TO BE DONE:
**1.** Answer each question from the passage about The Lost Girl installation.
(a) How many years does the writer mention having practiced?
(b) What had the writer plastered over the studio wall?
(c) On the coast of which country does the cave-dwelling girl live?
**2.** From the passage about The Lost Girl installation, list every material or medium that the caption gives for the 2020 work.
**3.** Continue the passage about The Lost Girl installation from its last sentence.

READING PASSAGE:
=-=-=

Researching through practice often involves allowing for an un-knowing, a vulnerability and a constant questioning and re-questioning of choices and directions. It can often feel like a brutally reflexive process. Sometimes it involves expanding ideas out, and then also a contraction of thoughts. It is a method that often feels deeply uncomfortable, and even after 25 years, and a sense that things ‘will work out eventually’, the journey involves many unknowns. Often it is through making, playing and experimenting that ideas unravel and re-form.

Kate McMillan (detail) The Lost Girl, 2020 HD film projection, sound, beach sand, debris

For some time, I had an old copy of DH Lawrence’s book, The Lost Girl, sitting on my shelf. I had also been accumulating various images of Plato’s Cave which were plastered over my studio wall. I was drawn to both references, probably due to my own experience of growing up next to a caved landscape on the coast of Western Australia. I was also, as most of us were and are, thinking about the climate crisis, refugees crossing over into Europe and the sense of doom that Brexit was generating. It was the compilation of all these things that led to the final research framework for The Lost Girl.

The Lost Girl developed into an immersive film-based installation centred around the fictional character of a cave-dwelling girl on the coast of England. Using DH Lawrence’s book of the same name as a starting point, the film narrates the experiences of a young woman seemingly alone in a dystopian future, with only the debris washed up from the ocean to form meaning and language. It is set within a future-time which suggests the decimation of civilisation as we now know it, bereft of other people. The character is without language and prior knowledge and must make sense of her existence only through detritus.

=-=-=

SOURCE MATERIAL:

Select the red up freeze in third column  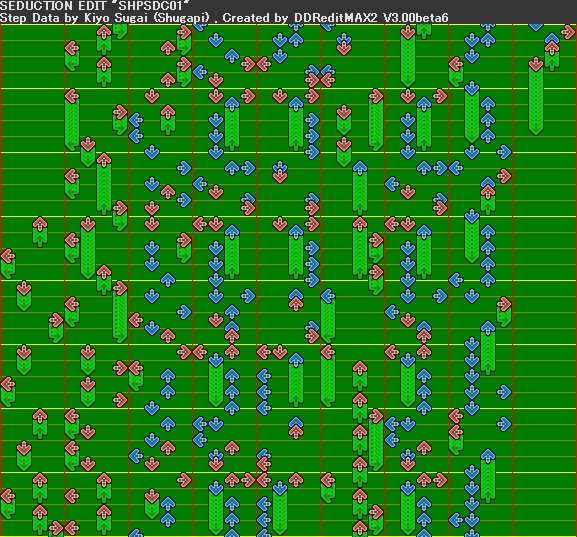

=-=-=

TASK-BY-TASK RESULTS:
**1.**
(a) 25 years
(b) Various images of Plato's Cave
(c) England

**2.** HD film projection, sound, beach sand, debris

**3.**
The work was filmed on Botany Bay along the Kent coast in November 2019. I selected this site as it is the namesake for Botany Bay in Australia where British convicts were first transported to. This colonial practice of banishing citizens from the island of England helped me to develop the character in the film. She too had been abandoned, a victim of the fortunes of failures of men, just like DH Lawrence’s lost girl.

In the months prior to the filming I began to curate the objects I had collected, so they could become props in the film. The plastic bags were sewn together to form the costume and the other items would be arranged in the cave I had selected on a site visit. These objects would also become percussive objects for the score. I commissioned James Green, a King’s 3rd year music student to work with me on the soundscape. For two weeks we ‘sounded’ these objects in my studio with the aim of creating a haunting soundscape that would travel through the viewer and frame the ‘feel’ of the work.

Other elements include a re-fashioned fire-truck horn and a navigational device used to teach sailors the rules of sailing. Both objects had been hand crafted to participate in what might be considered some of the high points in European culture. However, in the presence of the lost girl they are rendered mute – simply toys with no rules. Hanging in the adjacent room is a blanket laced with hagstones, which we also witness in the film. The hagstones, that I have been collecting for many years, are used in pre-Christian mythology to enable wise women to look through the naturally formed holes and into the future. They often feature in my work.

I had originally conceived the film to be projected onto a flat surface. But in the weeks leading up to the exhibition, I decided to apply a technique from a previous work, where I had projected onto a cardboard sculpture. This enabled an additional material and conceptual connection in the work. The screen was transformed into a sculpture.

Finally, the props in the film, which were also percussion objects for the score, were carefully placed as sculptures within the exhibition itself onto beds of beach sand. The objects became repurposed, creating a sense of slipperiness in the reading of the work. I also photographed a number of the objects that became a set of seven prints, which ultimately will be one of the only things that remain of the work when it closes on February 28th.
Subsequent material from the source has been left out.